#### Supplied information ####
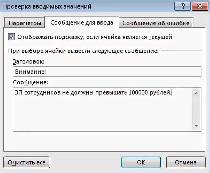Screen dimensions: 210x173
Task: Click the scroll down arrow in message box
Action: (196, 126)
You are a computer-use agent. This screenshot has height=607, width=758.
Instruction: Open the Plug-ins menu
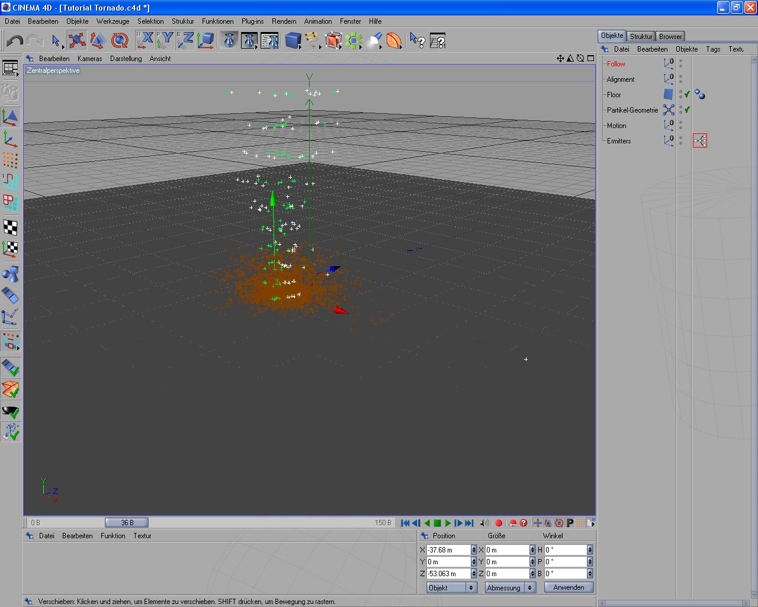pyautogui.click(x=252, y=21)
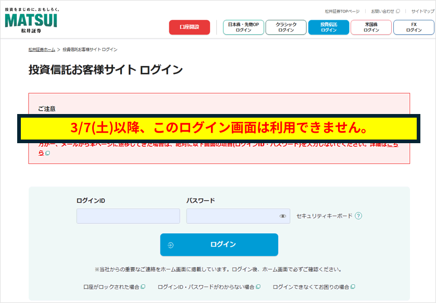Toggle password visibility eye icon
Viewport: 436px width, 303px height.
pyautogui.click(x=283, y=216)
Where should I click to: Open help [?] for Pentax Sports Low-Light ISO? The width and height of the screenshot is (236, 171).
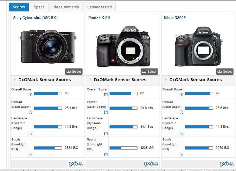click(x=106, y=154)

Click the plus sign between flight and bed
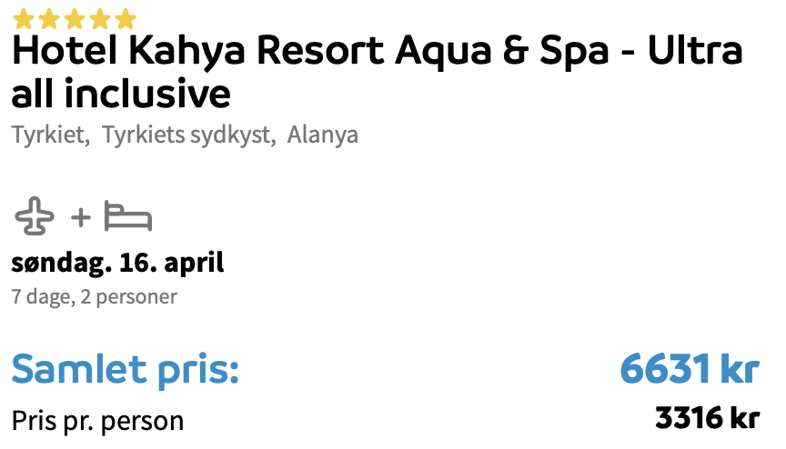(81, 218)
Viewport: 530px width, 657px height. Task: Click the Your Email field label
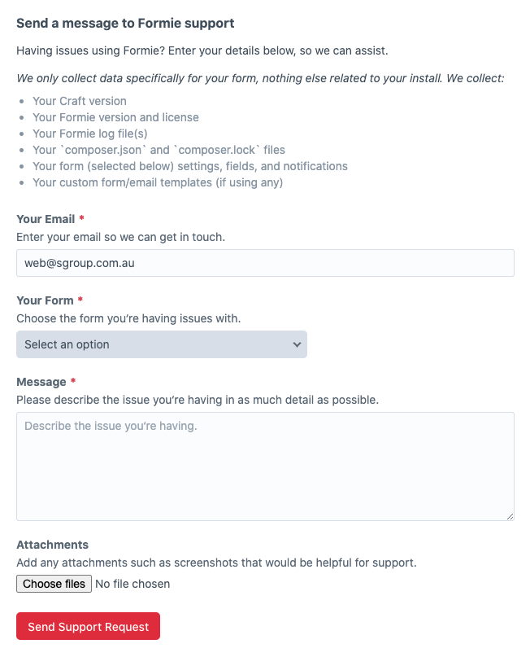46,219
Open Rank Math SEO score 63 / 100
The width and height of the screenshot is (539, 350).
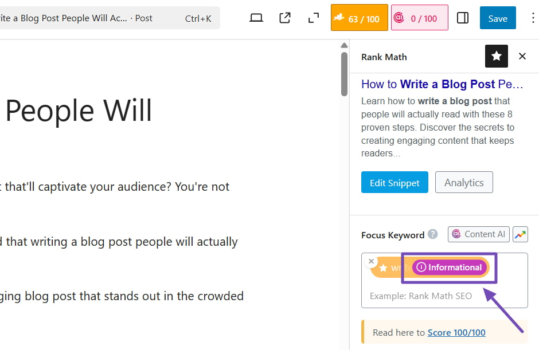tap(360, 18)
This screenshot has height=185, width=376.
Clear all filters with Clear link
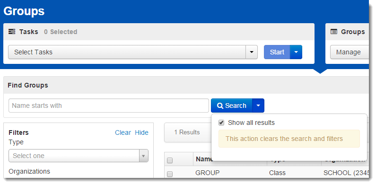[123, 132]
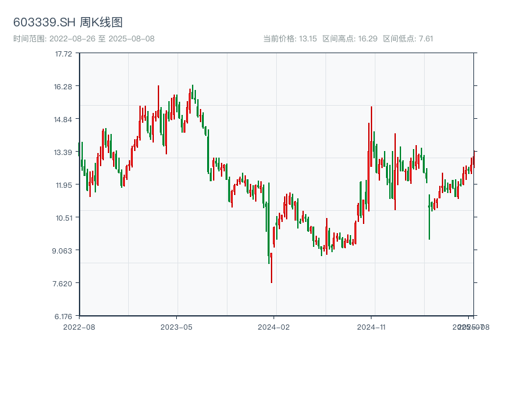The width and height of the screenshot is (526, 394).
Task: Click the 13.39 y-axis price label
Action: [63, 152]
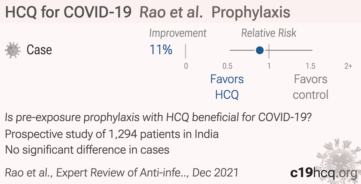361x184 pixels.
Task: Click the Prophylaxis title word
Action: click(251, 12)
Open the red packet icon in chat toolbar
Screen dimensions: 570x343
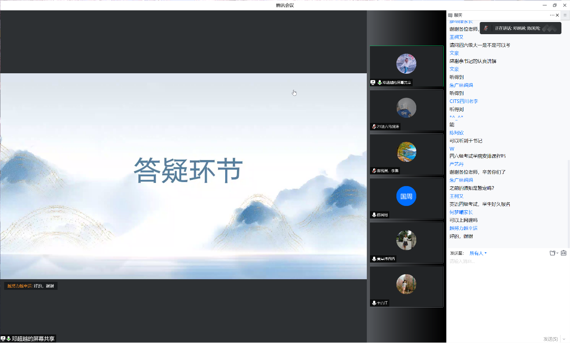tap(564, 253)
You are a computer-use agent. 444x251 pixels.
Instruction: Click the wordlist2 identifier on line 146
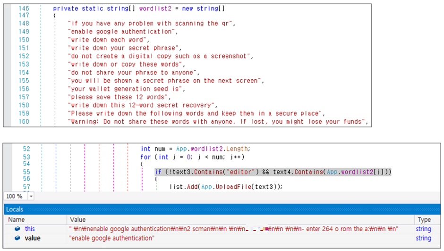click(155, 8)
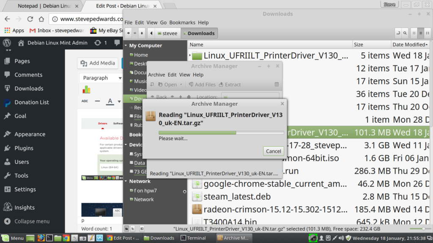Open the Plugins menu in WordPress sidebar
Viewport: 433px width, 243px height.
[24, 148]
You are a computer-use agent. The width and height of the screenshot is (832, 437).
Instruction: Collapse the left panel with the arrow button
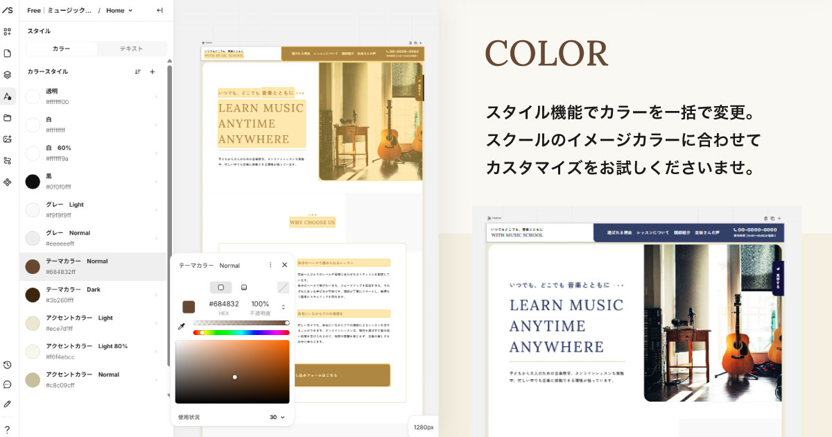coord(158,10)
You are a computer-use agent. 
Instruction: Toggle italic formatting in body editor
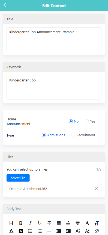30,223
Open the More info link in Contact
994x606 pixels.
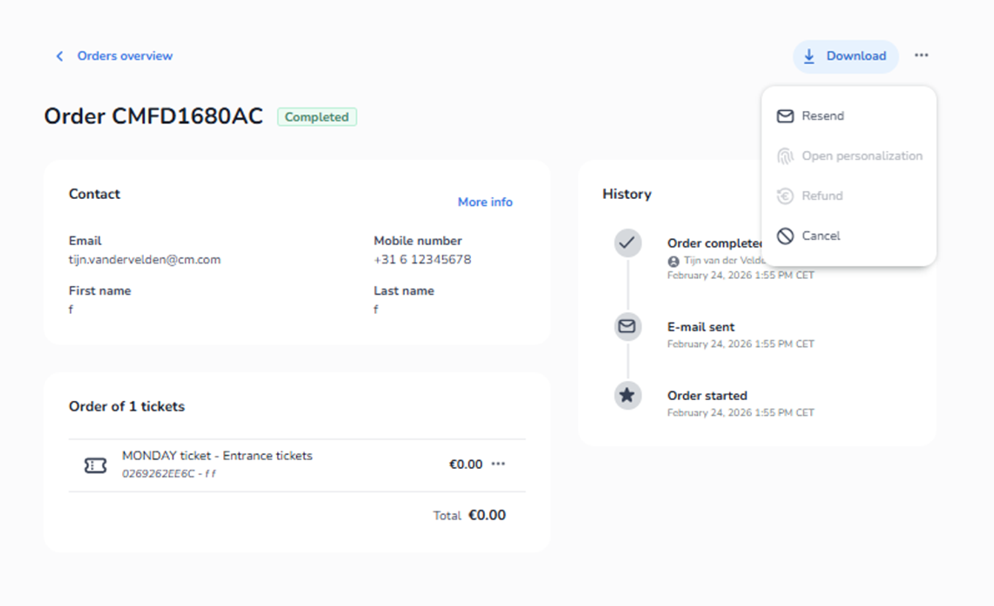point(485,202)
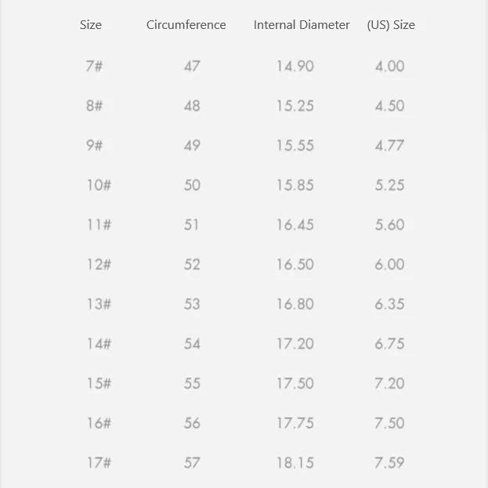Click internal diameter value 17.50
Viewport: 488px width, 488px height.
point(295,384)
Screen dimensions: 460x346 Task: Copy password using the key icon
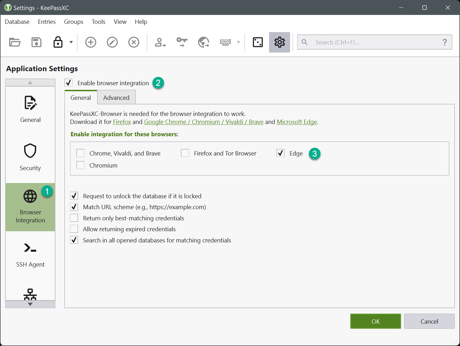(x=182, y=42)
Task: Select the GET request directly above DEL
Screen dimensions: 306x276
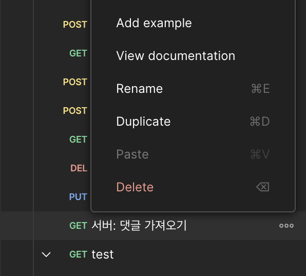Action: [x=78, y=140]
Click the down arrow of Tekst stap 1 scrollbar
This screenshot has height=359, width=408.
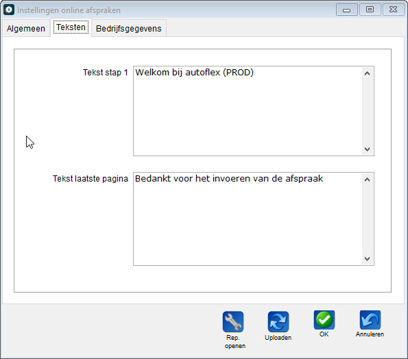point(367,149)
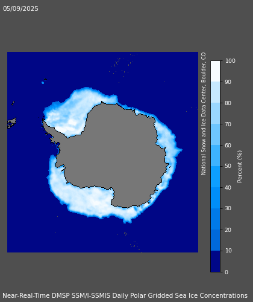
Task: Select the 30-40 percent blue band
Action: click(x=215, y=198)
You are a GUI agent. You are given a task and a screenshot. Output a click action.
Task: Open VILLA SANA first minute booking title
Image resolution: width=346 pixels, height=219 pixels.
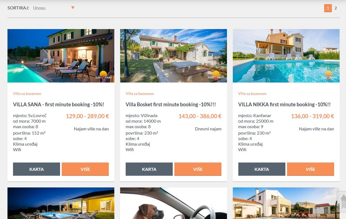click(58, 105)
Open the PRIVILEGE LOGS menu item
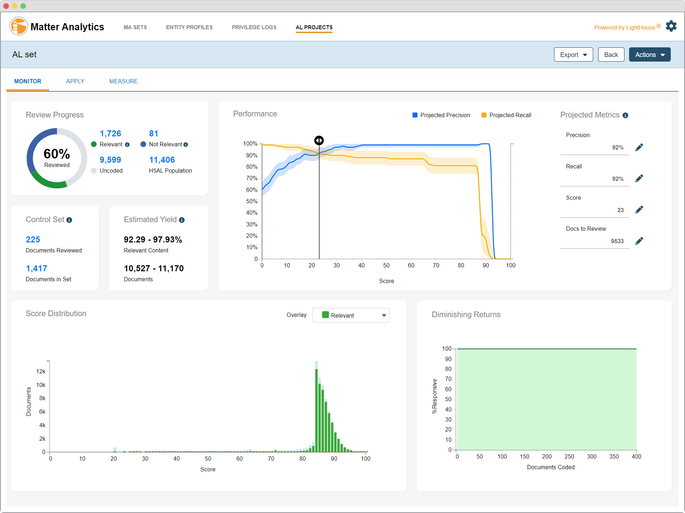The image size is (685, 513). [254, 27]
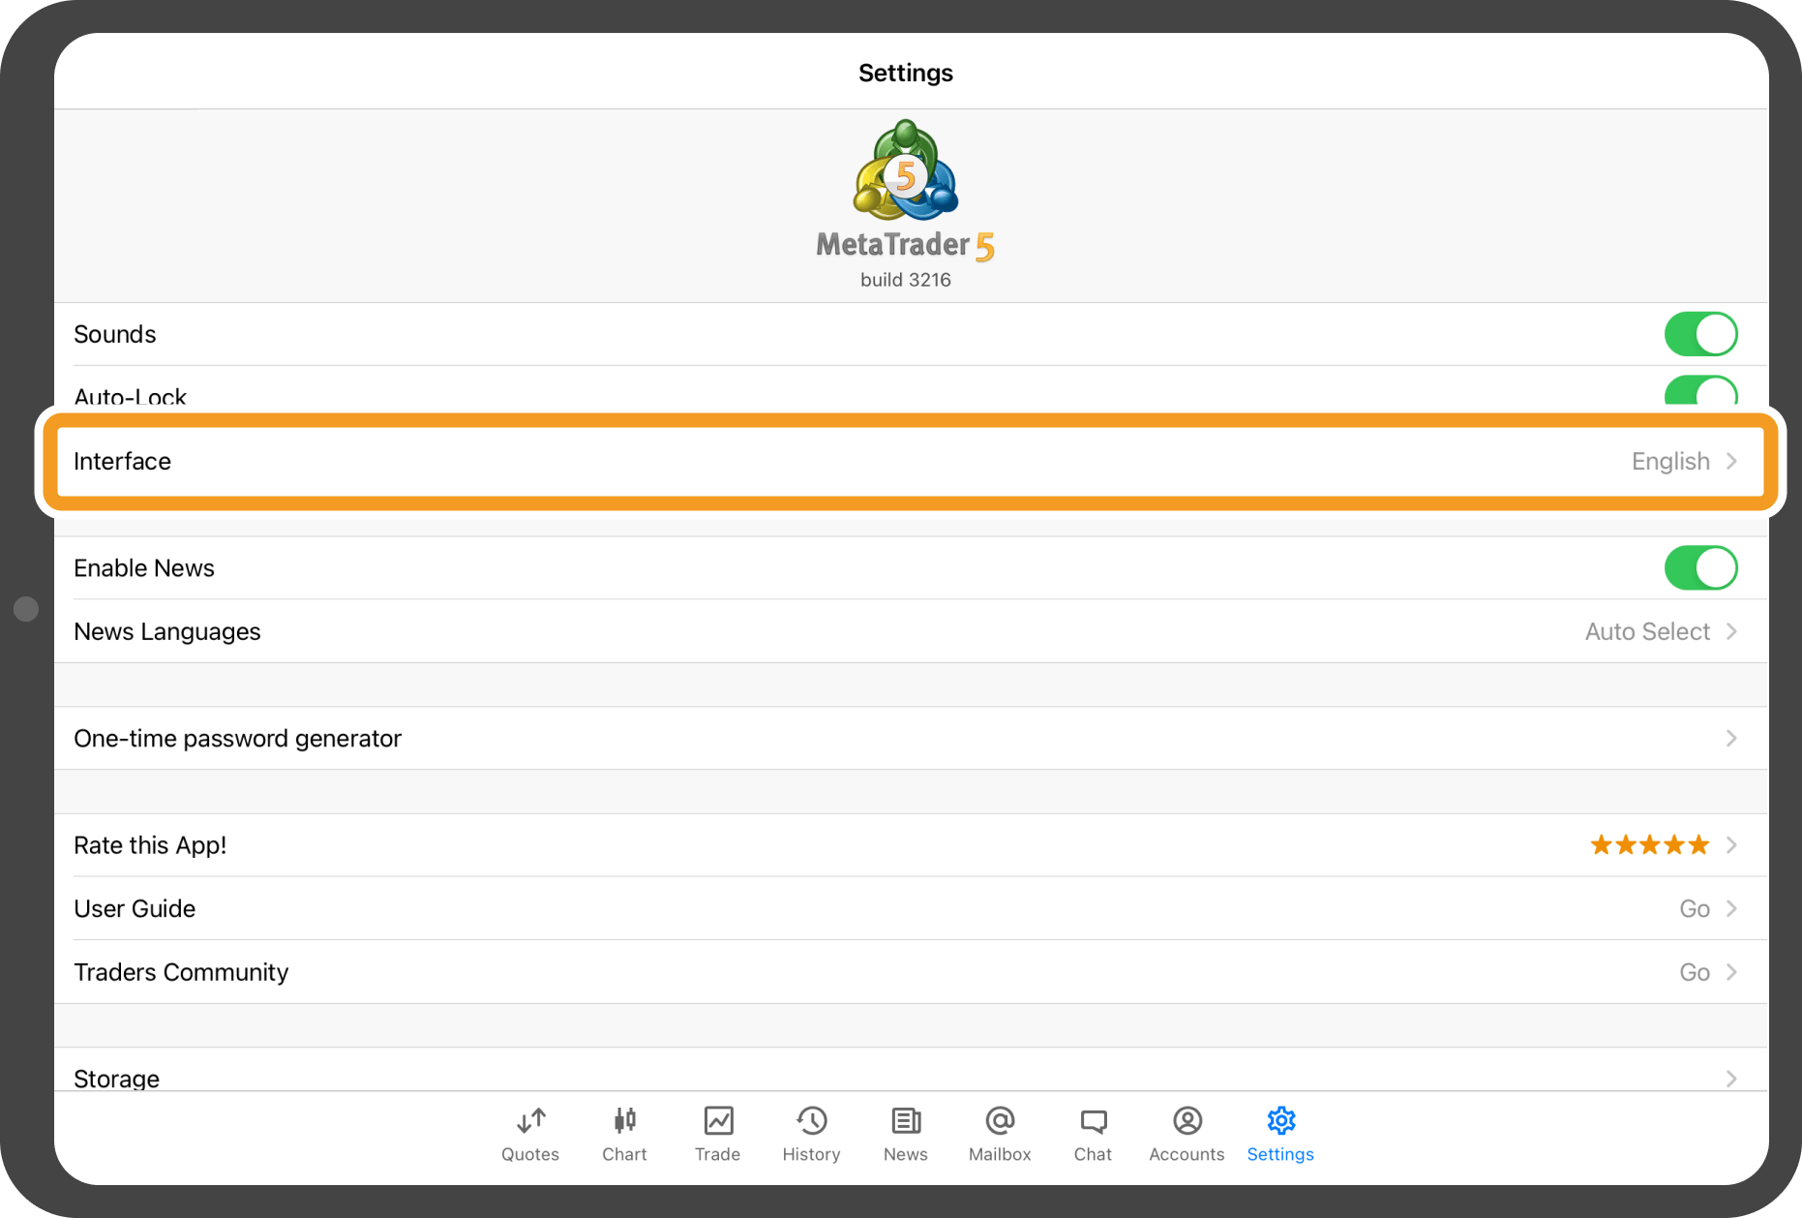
####
▸ **Problem requirements**
Write out each line exactly, from the one containing "This screenshot has height=359, width=408." through the end of the entries, and skip the pictures.

▸ **Result for this task**
This screenshot has height=359, width=408.
point(367,149)
Task: Select the 30-40 percent blue band
Action: click(x=215, y=198)
You are a GUI agent. You are given a task and a screenshot. Output a click action.
Task: Open VILLA SANA first minute booking title
Image resolution: width=346 pixels, height=219 pixels.
click(58, 105)
Open the PRIVILEGE LOGS menu item
The image size is (685, 513). [254, 27]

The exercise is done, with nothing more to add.